Why most content gets this backwards
I've been in content strategy for fifteen years, and I'd say roughly eighty percent of the brand content I've seen makes the same mistake: it starts with the product.
Here are our features. Here's what we do. Here's why we're better than the other guys. Here's a chart.
Nobody wakes up wanting to read a chart. (Okay, some people do. Those people work in finance and they're lovely but they're not your whole audience.)
The content that actually works starts with the customer's internal monologue. What are they worried about? What do they want to be true about themselves? What story are they telling at dinner parties about the kind of professional they are?
I worked with a client once, a B2B SaaS company selling analytics tools. Their blog was wall-to-wall product updates and feature comparisons. Traffic was flat. Engagement was what you'd politely call "modest."
We spent two weeks interviewing their customers. Not about the product. About their jobs, their frustrations, the gap between how they saw themselves and how their organizations saw them. What emerged was a pattern: these people saw themselves as truth-tellers. They were the ones in the meeting who said "actually, the data shows something different." They were proud of that identity.
So we rebuilt the content around that story. The blog became about data-driven decision making, yes, but more specifically about the courage it takes to be the person who trusts numbers over politics. Engagement tripled in four months. Not because we got better at SEO. Because we got better at reflecting people's stories back to them.
How to find the story
This isn't magic.
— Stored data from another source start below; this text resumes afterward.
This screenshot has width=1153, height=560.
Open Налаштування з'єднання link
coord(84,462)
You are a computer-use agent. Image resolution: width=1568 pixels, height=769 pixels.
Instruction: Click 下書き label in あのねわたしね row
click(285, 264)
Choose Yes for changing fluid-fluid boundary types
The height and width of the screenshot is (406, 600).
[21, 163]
It's listening. But it's a specific kind of listening that most of us aren't trained for.
When I interview customers for brand work, I almost never ask them about the product first. I ask them things like:
- What does a great day at work look like for you?
- When you explain what you do to someone at a party, what do you say?
- What's the thing you wish your boss understood about your job?
- What's the professional accomplishment you're most proud of?
The answers to these questions are where the story lives. It's in the gap between their daily reality and the person they want to be. Your brand can live in that gap if you're paying attention.
A cooking analogy, because I can't help myself
My grandmother made the best dal I've ever tasted. She never wrote the recipe down, and when I tried to learn it by watching her, she kept saying things like "add spices until it smells right" and "cook until it looks done." Maddening.
But here's what she understood intuitively: the recipe wasn't the point. The point was the feeling of home. The dal was just the vehicle for the story she was telling her family: you are loved, you are fed, you belong here.
Your product is the dal. It needs to be good. Obviously. Nobody's coming back for bad dal. But the reason people choose your dal over all the other dal in the world is the story it lets them tell.
People don't remember your features. They remember how your brand made them feel about themselves.
What this means for your content
If you take one thing away from this essay, let it be this: before you write another blog post, another email, another landing page, ask yourself a question that has nothing to do with keywords or conversion rates.
What story is my customer already telling themselves? And how does my content show them that we're part of that story?
Ann Handley says everyone writes. And she's right. But the best writers aren't the ones with the fanciest sentences. They're the ones who understand that every piece of content is really a mirror. Your customer looks at your blog post, your email, your ad, and they either see themselves reflected back or they don't.
Make sure they see themselves.
Even if they're nine, and the story is just about a backpack.